Recently we had a project where we received a rather complicated mail merge Word document that needed to be generated from a web site. If we could handle the Word documents directly, we would have a very flexible method of building similar applications for our clients in the future.
We looked at third party tools and several looked promising initially.
However, they seemed to fail on handling the nested if statements properly. The output in Word or PDF format was rendered incorrectly.
So we looked at using the docx (XML) format and the Microsoft docx SDK. The Word docx format saves the content in XML format which can be manipulated by .NET code just like any other XML file.

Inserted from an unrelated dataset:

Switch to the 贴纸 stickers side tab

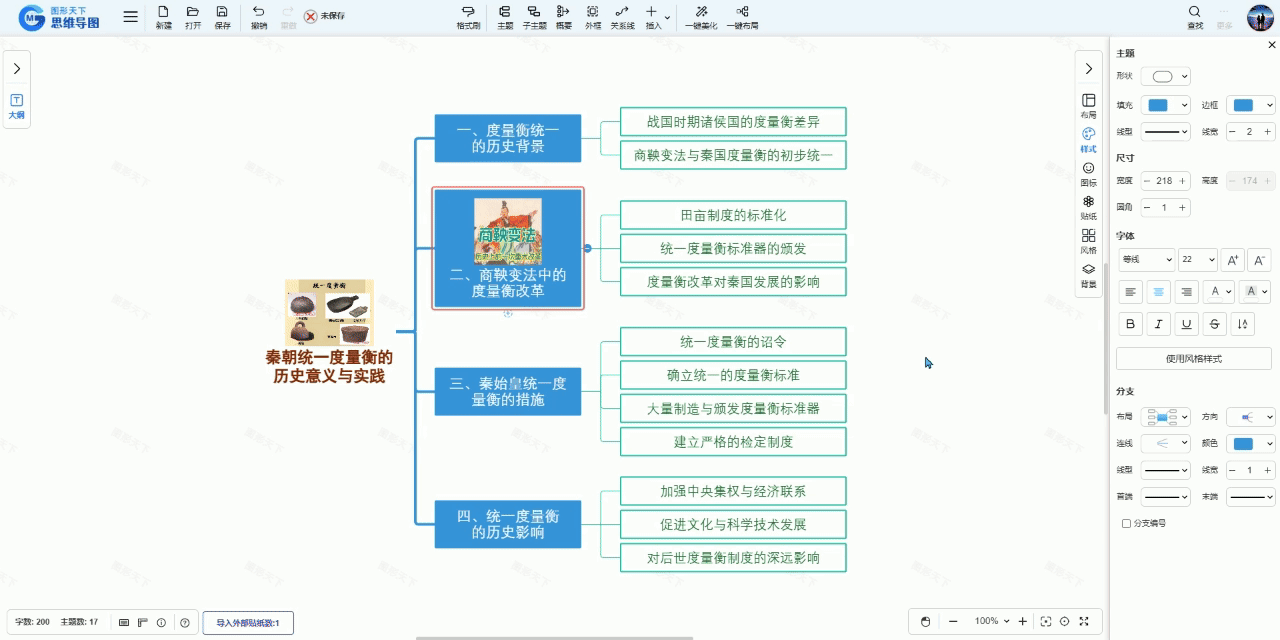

We were able to do the merge correctly for the data fields. However, Word doesn't generate the XML consistently and handling the nested if statements in code turned out to be a bit painful. As well, different versions of Word render the doxc mail merge differently so if we left them in (the if statements), we couldn't render them consistently for various clients.
We are pretty sure that we could have kept going and got it working. However, we had a client deadline to meet and there was still some "if" and "maybe" involved.

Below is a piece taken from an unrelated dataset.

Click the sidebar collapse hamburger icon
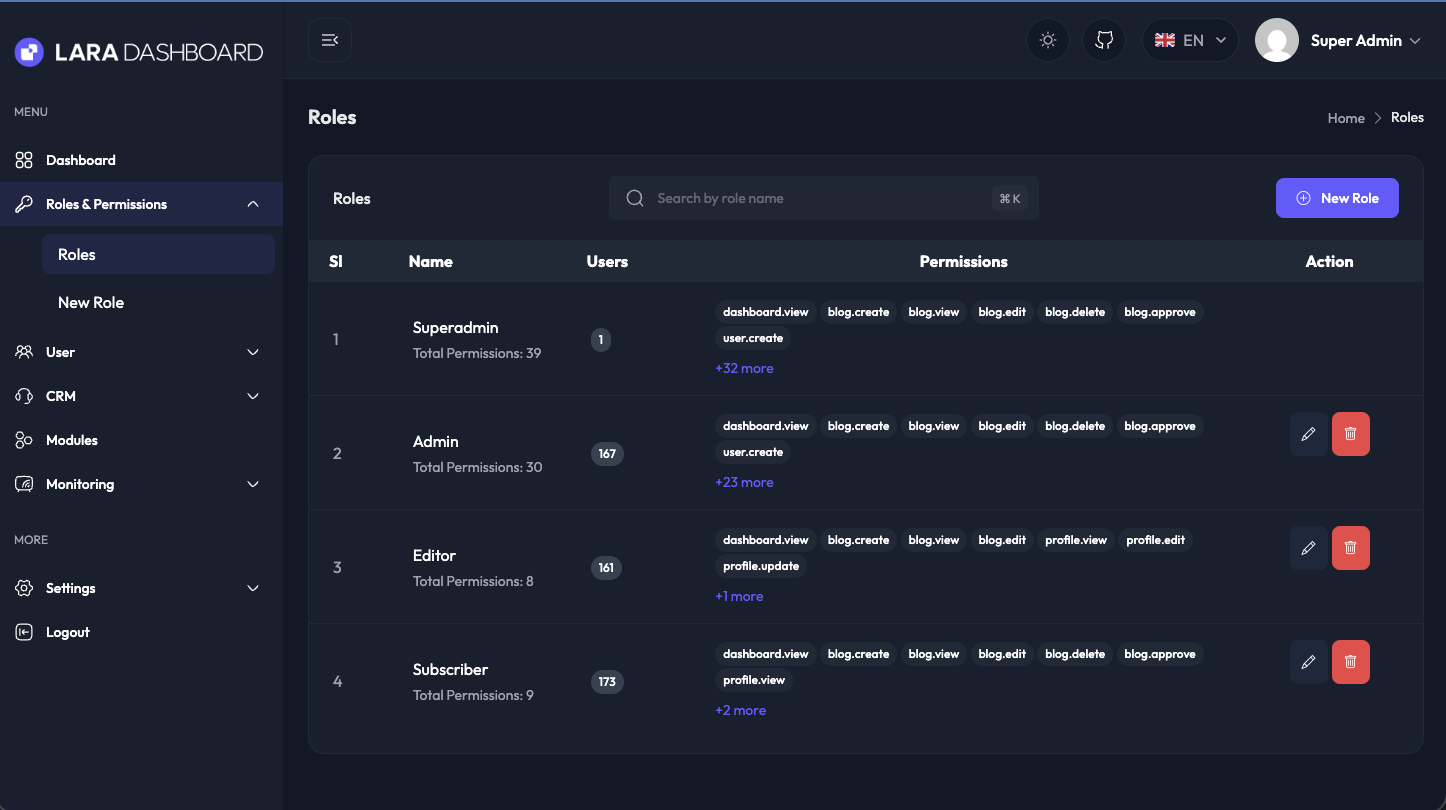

So we went back to our tried and true solution, build an HTML page to replicate the Word template and generate the output in PDF format. Brute force approach but it works.
Now at the beginning of the project we had a choice: play it safe and build this application using the tried and proven method or push the envelope and hopefully, leap our solution forward in capability.
The play it safe crowd could say "I told you so".
But then if you always play it safe, you never push yourself out of the comfort zone… and you cease to learn.
We now know Word, docx, mail merge and Word to PDF technology a lot better than yesterday. This is very valuable because next time, we will have a working solution and not just a spike that didn't pan out.
You can't do this all the time; sometimes you have put delivering working software ahead of trying new things… technically we are paid to primarily deliver working software and not for things that didn't work out.
But pushing out of your comfort zone once in a while (as a company, team or individual) will pay off in spades later. Playing it safe all the time just ensures that you will stay at the back of the pack.